*EXERCISE DETAILS*
Pictures are to be omitted. Output only the lines from the one containing "Viewport: 644px width, 321px height." through the end of the data, word for word.

*DATA PROVIDED*
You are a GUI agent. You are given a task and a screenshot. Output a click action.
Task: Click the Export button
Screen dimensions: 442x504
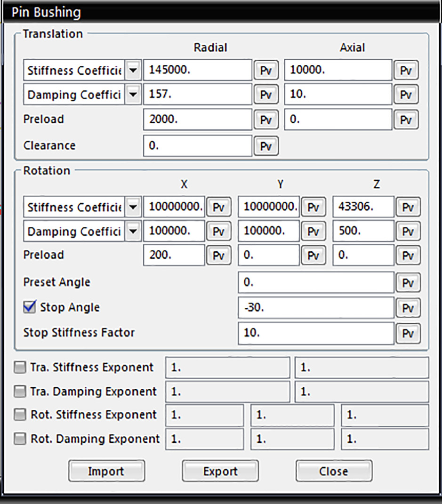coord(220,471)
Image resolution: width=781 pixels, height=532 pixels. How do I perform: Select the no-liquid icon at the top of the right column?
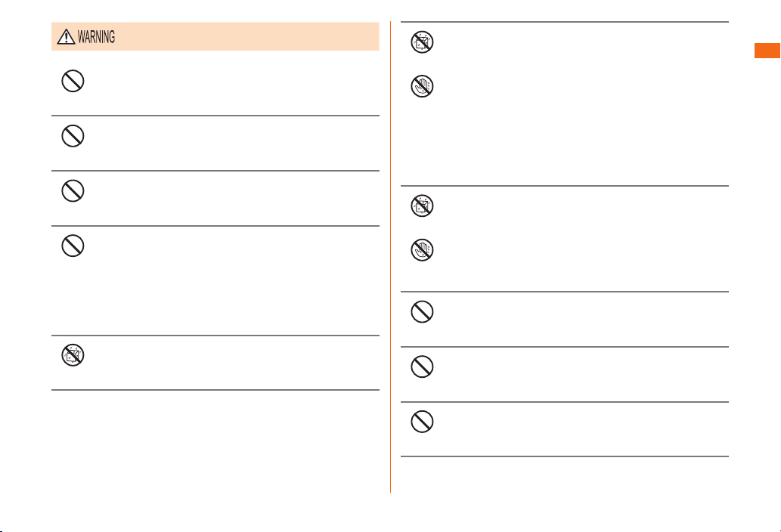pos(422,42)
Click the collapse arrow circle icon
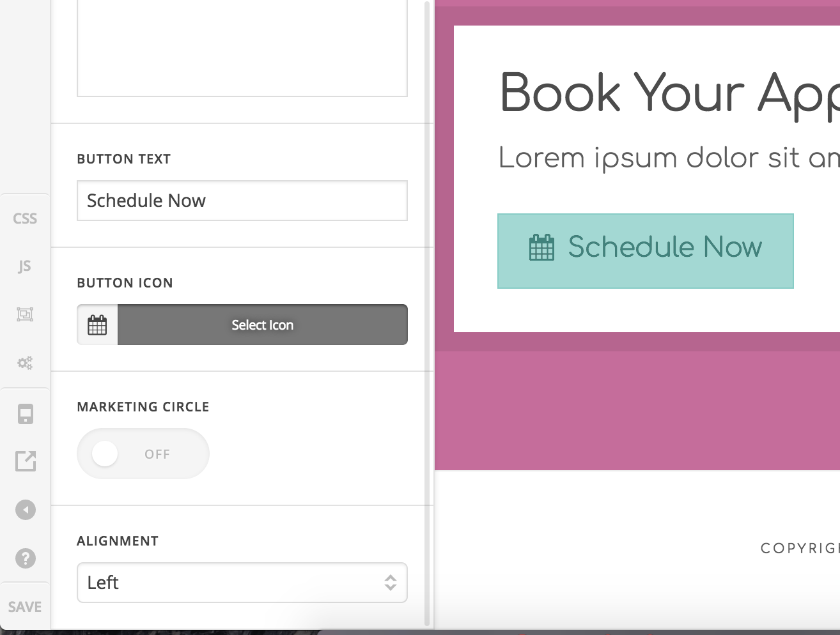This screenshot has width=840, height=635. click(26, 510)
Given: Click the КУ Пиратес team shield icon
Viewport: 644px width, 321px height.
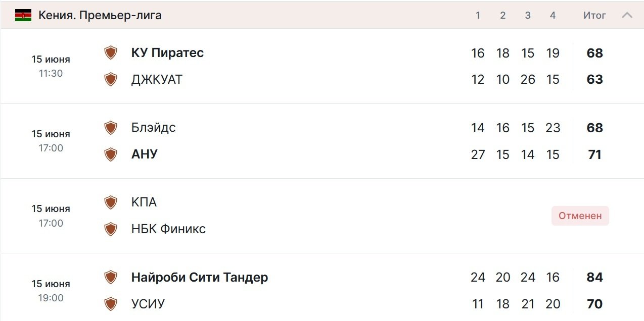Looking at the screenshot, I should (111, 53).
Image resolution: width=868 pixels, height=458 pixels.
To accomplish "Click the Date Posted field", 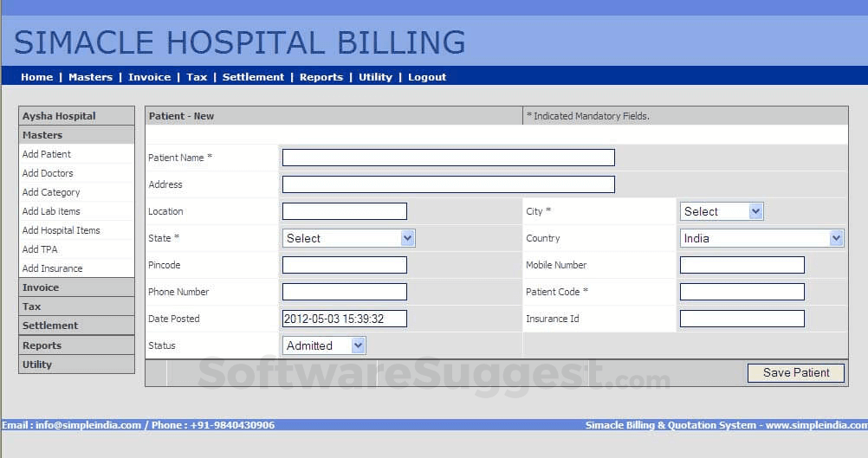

*YOUR RESPONSE*
Viewport: 644px width, 321px height.
Looking at the screenshot, I should (111, 53).
Image resolution: width=868 pixels, height=458 pixels.
To accomplish "Click the Date Posted field", 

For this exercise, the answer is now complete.